The Collapse of Public Confidence...

...revealed by The London Bomb Plot

I disagreed with Michelle (my wife).

Her first reaction to the breaking news of the London Bomb Plot was "yeah, right!" or words to that effect. Regular readers will know how sceptical I am with regard to the "War on Terror". Nevertheless, this particular plot has had the smell of authenticity to me from day one. I am confident that a genuinely ambitious plot has been interdicted and that British Intelligence (probably with considerable assistance from the NSA and other arms of the Global Intelligence community) has scored a significant victory which will do much - as the details emerge - to restore their public image, and perhaps a slightly battered self confidence - after the debacles of the previous 12 months. I believe we will learn that, had the attack been successful, up to 3,000 more lives would have been added to the MIFT score card. Our lives, of course, count for anything up to 30 lesser (Arab, Muslim etc) lives each so it would have been quite a significant victory for them.
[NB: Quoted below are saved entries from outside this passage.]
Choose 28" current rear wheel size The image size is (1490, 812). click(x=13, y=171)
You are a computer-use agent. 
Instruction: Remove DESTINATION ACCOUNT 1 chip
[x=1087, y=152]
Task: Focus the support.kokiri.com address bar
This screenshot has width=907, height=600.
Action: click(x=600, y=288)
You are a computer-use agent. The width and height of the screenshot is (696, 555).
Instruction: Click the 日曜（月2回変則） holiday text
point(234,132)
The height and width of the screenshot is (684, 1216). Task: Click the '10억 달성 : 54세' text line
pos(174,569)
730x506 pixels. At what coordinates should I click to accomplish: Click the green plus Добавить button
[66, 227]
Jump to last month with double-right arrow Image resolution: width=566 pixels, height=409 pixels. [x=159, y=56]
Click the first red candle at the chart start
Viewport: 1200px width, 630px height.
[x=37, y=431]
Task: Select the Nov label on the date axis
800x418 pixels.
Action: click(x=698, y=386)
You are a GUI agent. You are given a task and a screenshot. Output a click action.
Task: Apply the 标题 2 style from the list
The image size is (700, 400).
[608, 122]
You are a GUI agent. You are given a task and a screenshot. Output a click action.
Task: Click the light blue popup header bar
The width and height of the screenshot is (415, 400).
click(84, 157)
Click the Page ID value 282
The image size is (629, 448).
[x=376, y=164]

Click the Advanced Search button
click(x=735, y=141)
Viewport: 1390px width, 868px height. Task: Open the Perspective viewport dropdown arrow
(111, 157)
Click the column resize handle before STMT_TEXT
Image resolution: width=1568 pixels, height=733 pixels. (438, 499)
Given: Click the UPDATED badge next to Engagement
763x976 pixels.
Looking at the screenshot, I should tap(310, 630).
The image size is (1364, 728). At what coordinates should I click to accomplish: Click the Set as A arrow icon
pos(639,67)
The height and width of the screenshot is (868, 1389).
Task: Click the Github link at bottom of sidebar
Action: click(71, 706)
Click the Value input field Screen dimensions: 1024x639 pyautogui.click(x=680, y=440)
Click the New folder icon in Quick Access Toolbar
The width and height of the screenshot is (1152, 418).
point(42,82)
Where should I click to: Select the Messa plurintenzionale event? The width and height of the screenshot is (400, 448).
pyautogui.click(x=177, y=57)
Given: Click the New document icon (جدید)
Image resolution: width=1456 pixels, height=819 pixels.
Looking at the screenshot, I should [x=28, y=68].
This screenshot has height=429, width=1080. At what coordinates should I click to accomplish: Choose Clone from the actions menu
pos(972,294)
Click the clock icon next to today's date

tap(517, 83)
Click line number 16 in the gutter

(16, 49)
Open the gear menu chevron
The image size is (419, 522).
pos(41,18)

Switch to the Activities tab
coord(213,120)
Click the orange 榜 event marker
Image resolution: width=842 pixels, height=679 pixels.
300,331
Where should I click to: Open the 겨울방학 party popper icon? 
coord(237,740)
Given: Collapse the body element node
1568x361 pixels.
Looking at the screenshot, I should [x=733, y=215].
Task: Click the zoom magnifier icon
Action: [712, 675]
Not quite “unimaginable” but pretty nasty all the same.

More significant, though, is that, on this occasion, my confidence that this has been a real threat puts me in the minority – at least among those who have ventured to comment, if not the wider, less involved, public.

The country has been told by its Rulers that we are under direct and imminent military threat – with a potential death toll, from a single co-ordinated attack, greater than the British civilian body count resulting from Germany’s supersonic V2 rockets at the tail end of the second world war.(2754 civilian deaths caused by 1115 V2 rockets in case you were curious)

This is not the first time we’ve been under real threat.

It is, however, the first time in history that specific detailed warnings of such threat have been so publicly and widely greeted by a chorus of raspberries from a sceptical and cynical public.

The polls don’t yet reveal that this is a majority reaction, but nevertheless, I regard it as a cause for limited celebration! As most revolutionary movements know, where the few activists lead, the passive majority will usually follow. This may be the moment that future historians will look back on as the clear signal that “the worm was about to turn”; the moment when the majority of subjects began to realise that they couldn’t and shouldn’t trust their rulers. ANY rulers. Ever

It’s only a pity that the worm appears to have picked this particular case on which to turn and a shame that the turning didn’t take place a couple of years ago, when it really would have been useful – but better late than never.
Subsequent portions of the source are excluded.